Club sports: love ya‘, but give us a break
February 4, 1988
Club sports are great.
Club sports offer wanna-be athletes the opportunity to participate in activities they enjoy. Club sports are organized. Club sports promote teamwork and camaraderie. Club sports keep members off the streets.
Club sports want ink. Or blood.
The phones at the Star Sports office have been ringing off the hook this week. Club presidents are calling to request—sometimes demand—coverage.
Nearly two years ago, then-sports editor Craig Peterson wrote a column on this same subject. His words were accurate then, and since they still apply, I will borrow them now.

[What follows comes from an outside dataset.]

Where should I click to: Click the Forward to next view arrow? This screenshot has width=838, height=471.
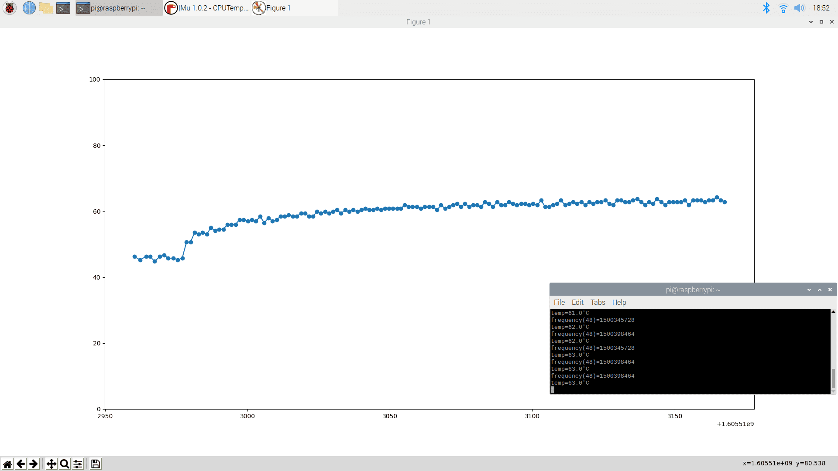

Peterson’s Postulate of Student Indifference to NIU Club Sports: “The number of NIU students interested in any one club sport is approximately equal to the number of students participating in the club.”
No one else really cares, and if anyone does, they should go to the games themselves.
When a newspaper informs its readers that club sports exist, that’s a service. When an athlete from a club sport makes it big (as when two baseball club members signed minor league contracts), that’s news. When a club sport plays, that’s usually just recreation.
Admittedly, the Star is probably remiss in ignoring the hockey club’s 11-0-3 record. That has the makings of a good story. Perhaps NIU should have a hockey team in intercollegiate competition, especially if it has a chance to be a winner. Heaven knows this is as close to hockey weather as you can get. It’s not like we should have a surfing team.
But the Star’s major area is covering the regular teams in the athletic department. But even that doesn’t always go right.
Men’s gymnastics coach Chuck Ehrlich called the office Monday to complain his team’s meet was not covered. Decisions were made, priorities were set and his team was given a box score, nothing more. He voiced his opinion and he might have been right, but he would’ve had more of a right to complain if we started covering club sports on a regular basis instead of his team, which is ranked eighth in the nation.
Gymnastics is another sport that no one usually cares about except during the Olympics, but it is a university-sponsored sport and worthy of coverage.
Whether people want to be informed or not, they have a right to know how NIU teams perform. Tax dollars and fees go to pay for the facilities, coaches’ and administrators’ salaries, scholarships and everything else in the athletic department. The students and their parents should know how well “their” teams do.
The club sports belong to the players involved. Very few people attend their games. Friends, yes. Fans, no.
No matter how good a club sport is or how bad a university team is, more people will want to know about the NIU team.
Or at least that’s the way it should be.